Saved entries
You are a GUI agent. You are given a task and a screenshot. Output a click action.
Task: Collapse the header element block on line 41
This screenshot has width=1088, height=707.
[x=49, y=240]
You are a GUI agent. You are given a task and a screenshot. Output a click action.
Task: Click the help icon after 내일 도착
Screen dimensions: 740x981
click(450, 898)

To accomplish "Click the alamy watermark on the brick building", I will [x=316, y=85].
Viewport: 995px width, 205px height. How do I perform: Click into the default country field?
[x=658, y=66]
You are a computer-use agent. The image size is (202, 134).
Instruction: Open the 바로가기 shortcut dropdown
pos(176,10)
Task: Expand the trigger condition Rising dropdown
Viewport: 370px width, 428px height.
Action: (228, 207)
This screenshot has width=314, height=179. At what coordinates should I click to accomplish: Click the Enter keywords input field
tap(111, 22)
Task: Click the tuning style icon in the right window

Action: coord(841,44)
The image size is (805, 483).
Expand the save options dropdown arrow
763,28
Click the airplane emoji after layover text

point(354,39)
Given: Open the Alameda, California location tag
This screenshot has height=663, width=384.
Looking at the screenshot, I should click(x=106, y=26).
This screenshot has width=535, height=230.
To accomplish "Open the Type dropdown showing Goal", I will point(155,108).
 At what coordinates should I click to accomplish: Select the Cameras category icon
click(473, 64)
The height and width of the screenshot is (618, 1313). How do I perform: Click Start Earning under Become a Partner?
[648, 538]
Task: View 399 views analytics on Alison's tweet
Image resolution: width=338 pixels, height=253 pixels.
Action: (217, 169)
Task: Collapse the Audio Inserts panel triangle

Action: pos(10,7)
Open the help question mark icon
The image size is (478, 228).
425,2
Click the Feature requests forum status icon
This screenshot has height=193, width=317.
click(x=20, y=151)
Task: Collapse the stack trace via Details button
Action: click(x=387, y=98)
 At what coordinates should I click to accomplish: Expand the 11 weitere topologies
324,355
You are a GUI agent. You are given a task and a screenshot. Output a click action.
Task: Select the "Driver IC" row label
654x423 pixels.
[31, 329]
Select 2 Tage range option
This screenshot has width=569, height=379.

=== TRY IT ===
Exactly reproduce all of the entries.

=== FINISHED TASK ===
You are a GUI agent. You are given a task and a screenshot. Output a click action.
Task: Collapse the header element block on line 41
This screenshot has width=1088, height=707.
[x=49, y=240]
You are a GUI agent. You are given a task and a screenshot. Output a click action.
Task: Click the help icon after 내일 도착
Screen dimensions: 740x981
click(450, 898)

To accomplish "Click the alamy watermark on the brick building", I will [x=316, y=85].
Viewport: 995px width, 205px height. How do I perform: Click into the default country field?
[x=658, y=66]
You are a computer-use agent. The image size is (202, 134).
Instruction: Open the 바로가기 shortcut dropdown
pos(176,10)
Task: Expand the trigger condition Rising dropdown
Viewport: 370px width, 428px height.
Action: (228, 207)
This screenshot has width=314, height=179. At what coordinates should I click to accomplish: Click the Enter keywords input field
tap(111, 22)
Task: Click the tuning style icon in the right window

Action: coord(841,44)
The image size is (805, 483).
Expand the save options dropdown arrow
763,28
Click the airplane emoji after layover text

point(354,39)
Given: Open the Alameda, California location tag
This screenshot has height=663, width=384.
Looking at the screenshot, I should click(x=106, y=26).
This screenshot has width=535, height=230.
To accomplish "Open the Type dropdown showing Goal", I will point(155,108).
 At what coordinates should I click to accomplish: Select the Cameras category icon
click(473, 64)
The height and width of the screenshot is (618, 1313). How do I perform: Click Start Earning under Become a Partner?
[648, 538]
Task: View 399 views analytics on Alison's tweet
Image resolution: width=338 pixels, height=253 pixels.
Action: (217, 169)
Task: Collapse the Audio Inserts panel triangle

Action: pos(10,7)
Open the help question mark icon
The image size is (478, 228).
425,2
Click the Feature requests forum status icon
This screenshot has height=193, width=317.
click(x=20, y=151)
Task: Collapse the stack trace via Details button
Action: click(x=387, y=98)
 At what coordinates should I click to accomplish: Expand the 11 weitere topologies
324,355
You are a GUI agent. You are given a task and a screenshot. Output a click action.
Task: Select the "Driver IC" row label
654x423 pixels.
[31, 329]
Select 2 Tage range option
This screenshot has width=569, height=379.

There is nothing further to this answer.